Collected data

++++++++++++++++++++

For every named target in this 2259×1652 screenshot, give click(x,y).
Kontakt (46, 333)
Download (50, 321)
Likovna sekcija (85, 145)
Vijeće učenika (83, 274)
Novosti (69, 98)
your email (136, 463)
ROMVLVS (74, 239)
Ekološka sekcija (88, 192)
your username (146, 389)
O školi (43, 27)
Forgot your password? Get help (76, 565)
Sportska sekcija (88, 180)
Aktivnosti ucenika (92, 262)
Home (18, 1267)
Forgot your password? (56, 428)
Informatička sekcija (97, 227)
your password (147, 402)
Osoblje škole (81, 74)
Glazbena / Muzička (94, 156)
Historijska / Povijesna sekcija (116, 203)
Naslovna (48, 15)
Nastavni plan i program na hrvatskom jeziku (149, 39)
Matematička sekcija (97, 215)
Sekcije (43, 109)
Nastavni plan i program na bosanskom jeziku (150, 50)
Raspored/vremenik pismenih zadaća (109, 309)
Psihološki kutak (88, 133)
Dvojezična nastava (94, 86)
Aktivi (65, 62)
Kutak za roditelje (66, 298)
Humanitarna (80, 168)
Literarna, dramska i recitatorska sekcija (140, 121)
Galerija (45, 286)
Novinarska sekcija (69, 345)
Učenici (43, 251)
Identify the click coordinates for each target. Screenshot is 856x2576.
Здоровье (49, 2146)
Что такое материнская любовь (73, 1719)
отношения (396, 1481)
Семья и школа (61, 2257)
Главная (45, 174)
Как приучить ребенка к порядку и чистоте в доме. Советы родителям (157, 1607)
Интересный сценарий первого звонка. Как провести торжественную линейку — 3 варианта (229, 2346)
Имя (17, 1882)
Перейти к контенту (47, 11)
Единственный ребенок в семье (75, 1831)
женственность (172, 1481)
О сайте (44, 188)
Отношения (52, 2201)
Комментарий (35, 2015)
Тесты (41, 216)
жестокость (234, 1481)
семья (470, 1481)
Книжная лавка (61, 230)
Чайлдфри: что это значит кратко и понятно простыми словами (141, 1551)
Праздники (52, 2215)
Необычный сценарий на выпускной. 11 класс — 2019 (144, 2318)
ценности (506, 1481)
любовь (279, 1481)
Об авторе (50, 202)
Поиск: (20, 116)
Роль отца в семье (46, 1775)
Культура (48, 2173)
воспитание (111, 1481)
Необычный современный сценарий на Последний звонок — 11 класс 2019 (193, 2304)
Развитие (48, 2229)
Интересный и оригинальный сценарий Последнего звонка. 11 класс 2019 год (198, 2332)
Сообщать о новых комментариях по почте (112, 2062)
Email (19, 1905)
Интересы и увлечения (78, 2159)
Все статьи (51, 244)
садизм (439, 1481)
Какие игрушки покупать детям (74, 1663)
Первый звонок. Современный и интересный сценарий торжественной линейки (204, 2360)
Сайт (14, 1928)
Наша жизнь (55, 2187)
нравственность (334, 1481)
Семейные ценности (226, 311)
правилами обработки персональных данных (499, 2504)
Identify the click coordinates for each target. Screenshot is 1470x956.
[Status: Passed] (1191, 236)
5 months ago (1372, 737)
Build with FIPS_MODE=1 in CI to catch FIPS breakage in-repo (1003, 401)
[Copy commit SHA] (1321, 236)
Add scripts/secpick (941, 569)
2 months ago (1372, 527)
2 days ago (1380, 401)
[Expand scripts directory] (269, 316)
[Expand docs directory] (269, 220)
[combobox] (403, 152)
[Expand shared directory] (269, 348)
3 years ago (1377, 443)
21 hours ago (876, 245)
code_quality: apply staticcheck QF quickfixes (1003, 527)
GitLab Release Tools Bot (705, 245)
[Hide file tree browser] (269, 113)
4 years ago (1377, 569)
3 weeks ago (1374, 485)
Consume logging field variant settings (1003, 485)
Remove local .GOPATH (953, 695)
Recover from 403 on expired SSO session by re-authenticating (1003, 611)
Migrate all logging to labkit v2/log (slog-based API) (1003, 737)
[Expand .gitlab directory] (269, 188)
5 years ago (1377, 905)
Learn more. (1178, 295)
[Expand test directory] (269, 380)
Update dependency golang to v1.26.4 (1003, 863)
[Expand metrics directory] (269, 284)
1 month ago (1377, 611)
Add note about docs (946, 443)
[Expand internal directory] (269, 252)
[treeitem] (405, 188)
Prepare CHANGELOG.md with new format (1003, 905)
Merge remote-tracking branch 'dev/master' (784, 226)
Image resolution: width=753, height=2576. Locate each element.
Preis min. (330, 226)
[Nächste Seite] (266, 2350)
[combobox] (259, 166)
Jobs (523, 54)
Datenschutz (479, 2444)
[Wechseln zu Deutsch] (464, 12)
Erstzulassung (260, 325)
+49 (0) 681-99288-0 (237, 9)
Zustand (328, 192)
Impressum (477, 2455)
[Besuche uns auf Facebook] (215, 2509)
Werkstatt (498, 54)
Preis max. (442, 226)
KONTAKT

++++++++++++++++++++

**Your assignment:** Could you retype exactly the lines above from the one containing "Recover from 403" through the last line of the records, both included, and nothing else?

**Written reply:**
Recover from 403 on expired SSO session by re-authenticating (1003, 611)
Migrate all logging to labkit v2/log (slog-based API) (1003, 737)
[Expand .gitlab directory] (269, 188)
5 years ago (1377, 905)
Learn more. (1178, 295)
[Expand test directory] (269, 380)
Update dependency golang to v1.26.4 (1003, 863)
[Expand metrics directory] (269, 284)
1 month ago (1377, 611)
Add note about docs (946, 443)
[Expand internal directory] (269, 252)
[treeitem] (405, 188)
Prepare CHANGELOG.md with new format (1003, 905)
Merge remote-tracking branch 'dev/master' (784, 226)
Image resolution: width=753, height=2576. Locate each element.
Preis min. (330, 226)
[Nächste Seite] (266, 2350)
[combobox] (259, 166)
Jobs (523, 54)
Datenschutz (479, 2444)
[Wechseln zu Deutsch] (464, 12)
Erstzulassung (260, 325)
+49 (0) 681-99288-0 (237, 9)
Zustand (328, 192)
Impressum (477, 2455)
[Besuche uns auf Facebook] (215, 2509)
Werkstatt (498, 54)
Preis max. (442, 226)
KONTAKT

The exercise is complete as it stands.